### Problem requirements
Copy out every line from the records that includes "profile".

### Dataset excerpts
==============================
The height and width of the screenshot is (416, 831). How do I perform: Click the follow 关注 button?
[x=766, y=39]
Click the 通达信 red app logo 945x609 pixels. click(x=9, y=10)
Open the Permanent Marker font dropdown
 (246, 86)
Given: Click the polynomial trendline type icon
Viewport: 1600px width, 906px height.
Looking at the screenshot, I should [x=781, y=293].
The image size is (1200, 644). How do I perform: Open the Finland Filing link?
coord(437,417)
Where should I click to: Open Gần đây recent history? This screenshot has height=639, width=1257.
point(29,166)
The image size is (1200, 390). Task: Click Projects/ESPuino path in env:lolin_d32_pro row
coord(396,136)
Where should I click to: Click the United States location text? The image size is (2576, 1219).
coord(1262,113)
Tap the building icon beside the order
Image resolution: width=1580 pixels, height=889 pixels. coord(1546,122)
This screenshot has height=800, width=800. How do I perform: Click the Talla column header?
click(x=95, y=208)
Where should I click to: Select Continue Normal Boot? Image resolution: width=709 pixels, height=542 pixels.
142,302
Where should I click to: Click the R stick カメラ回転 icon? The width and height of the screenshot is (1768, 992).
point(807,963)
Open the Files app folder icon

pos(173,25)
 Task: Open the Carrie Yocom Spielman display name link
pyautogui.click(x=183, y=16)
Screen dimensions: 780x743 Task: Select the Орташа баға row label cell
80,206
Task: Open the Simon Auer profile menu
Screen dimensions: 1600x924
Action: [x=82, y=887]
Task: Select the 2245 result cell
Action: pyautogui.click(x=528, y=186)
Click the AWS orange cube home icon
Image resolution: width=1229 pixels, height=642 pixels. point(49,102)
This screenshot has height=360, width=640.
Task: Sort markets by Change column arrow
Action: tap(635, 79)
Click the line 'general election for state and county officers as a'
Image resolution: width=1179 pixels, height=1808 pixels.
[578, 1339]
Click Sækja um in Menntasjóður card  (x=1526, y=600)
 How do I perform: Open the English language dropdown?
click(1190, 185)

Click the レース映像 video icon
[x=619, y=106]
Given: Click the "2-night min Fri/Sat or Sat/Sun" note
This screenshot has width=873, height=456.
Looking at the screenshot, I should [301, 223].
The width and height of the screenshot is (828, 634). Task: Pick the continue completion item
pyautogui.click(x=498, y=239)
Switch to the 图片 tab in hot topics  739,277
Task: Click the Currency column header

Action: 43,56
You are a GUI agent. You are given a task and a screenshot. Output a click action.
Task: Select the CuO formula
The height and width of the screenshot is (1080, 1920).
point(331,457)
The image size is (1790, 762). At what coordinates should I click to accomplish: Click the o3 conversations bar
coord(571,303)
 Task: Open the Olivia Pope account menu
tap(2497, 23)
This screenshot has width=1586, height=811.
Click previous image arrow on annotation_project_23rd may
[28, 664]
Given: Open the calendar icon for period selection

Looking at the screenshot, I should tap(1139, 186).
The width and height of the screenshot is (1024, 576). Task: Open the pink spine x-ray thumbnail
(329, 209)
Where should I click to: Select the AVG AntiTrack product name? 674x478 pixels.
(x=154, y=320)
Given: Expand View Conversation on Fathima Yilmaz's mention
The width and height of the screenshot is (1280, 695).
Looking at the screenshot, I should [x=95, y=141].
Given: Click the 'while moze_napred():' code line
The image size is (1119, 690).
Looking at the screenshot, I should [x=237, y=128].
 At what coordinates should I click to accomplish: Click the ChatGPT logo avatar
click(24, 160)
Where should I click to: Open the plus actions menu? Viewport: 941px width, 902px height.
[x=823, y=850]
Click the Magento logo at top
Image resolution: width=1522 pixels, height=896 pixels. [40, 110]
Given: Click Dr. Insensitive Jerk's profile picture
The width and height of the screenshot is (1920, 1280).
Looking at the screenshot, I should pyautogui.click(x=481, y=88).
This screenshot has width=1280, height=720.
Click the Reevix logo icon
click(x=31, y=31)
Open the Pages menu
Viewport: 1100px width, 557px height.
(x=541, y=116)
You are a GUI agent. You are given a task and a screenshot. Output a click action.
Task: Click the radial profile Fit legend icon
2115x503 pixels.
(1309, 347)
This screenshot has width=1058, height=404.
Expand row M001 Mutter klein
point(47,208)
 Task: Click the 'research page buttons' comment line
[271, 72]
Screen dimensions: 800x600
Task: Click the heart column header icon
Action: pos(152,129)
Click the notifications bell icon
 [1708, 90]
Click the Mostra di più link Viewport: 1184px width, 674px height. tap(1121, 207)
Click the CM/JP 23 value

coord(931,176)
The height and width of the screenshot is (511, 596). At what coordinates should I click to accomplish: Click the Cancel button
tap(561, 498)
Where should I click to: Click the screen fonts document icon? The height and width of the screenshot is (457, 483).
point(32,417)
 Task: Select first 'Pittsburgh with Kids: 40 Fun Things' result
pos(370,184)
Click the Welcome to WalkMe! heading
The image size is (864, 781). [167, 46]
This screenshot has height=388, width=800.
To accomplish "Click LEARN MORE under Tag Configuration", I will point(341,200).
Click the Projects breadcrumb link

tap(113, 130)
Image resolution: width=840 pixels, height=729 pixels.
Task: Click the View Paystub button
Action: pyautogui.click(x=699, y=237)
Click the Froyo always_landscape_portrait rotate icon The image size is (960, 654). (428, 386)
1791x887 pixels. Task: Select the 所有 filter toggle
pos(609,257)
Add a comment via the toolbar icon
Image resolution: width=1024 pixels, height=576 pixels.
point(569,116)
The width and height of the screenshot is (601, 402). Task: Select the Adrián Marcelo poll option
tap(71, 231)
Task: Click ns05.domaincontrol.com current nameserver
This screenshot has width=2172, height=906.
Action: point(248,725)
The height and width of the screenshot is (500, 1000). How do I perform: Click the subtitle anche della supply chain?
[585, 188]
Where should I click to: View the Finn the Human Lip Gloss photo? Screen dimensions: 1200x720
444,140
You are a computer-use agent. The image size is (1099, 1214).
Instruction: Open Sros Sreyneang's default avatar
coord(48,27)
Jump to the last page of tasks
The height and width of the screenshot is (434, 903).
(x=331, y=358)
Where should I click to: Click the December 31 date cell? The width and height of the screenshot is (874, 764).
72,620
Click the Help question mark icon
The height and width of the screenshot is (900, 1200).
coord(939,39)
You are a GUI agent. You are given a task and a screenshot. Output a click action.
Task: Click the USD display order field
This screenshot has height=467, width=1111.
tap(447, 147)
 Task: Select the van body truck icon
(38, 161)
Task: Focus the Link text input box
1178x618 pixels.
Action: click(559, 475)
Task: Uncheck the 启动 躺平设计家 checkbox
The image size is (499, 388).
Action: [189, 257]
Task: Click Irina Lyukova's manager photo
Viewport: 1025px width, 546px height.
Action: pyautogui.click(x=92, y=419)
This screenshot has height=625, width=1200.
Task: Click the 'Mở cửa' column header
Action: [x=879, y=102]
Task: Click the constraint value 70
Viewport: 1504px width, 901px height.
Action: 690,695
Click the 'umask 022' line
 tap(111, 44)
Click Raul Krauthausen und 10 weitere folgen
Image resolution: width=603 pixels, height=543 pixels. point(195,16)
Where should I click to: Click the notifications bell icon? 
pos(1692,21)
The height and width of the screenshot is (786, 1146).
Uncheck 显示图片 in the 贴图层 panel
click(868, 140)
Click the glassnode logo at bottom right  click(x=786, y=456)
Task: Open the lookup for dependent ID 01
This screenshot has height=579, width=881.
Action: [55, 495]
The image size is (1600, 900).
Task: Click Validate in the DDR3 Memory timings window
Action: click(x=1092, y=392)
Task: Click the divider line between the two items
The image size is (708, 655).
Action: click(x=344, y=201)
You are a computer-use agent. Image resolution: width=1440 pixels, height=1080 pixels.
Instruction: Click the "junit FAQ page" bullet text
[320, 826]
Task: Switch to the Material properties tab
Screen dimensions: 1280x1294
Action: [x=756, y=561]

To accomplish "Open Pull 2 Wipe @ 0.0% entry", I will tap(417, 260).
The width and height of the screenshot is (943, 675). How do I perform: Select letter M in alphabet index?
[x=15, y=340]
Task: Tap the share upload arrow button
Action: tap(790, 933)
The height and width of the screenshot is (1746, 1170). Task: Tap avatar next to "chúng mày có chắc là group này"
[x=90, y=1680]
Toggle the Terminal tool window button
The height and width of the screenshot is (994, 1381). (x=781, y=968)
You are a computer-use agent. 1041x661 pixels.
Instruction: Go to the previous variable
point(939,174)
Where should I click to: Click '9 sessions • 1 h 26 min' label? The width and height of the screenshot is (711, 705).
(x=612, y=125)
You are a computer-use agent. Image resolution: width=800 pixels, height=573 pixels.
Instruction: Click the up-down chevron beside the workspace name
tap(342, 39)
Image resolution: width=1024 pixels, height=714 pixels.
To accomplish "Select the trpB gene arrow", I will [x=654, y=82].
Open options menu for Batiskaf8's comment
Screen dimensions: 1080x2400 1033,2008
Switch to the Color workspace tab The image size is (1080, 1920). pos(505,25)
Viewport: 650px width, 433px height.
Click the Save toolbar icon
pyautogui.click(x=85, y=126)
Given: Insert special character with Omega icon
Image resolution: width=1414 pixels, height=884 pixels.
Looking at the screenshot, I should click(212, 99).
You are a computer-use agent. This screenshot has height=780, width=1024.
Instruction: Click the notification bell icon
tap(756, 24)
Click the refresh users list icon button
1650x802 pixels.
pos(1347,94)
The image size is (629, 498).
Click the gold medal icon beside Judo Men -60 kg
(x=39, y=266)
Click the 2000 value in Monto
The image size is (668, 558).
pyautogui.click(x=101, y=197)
==============================
### Output of the exercise
Task: Open the Simon Auer profile menu
Given: Click Dr. Insensitive Jerk's profile picture
Task: Click the radial profile Fit legend icon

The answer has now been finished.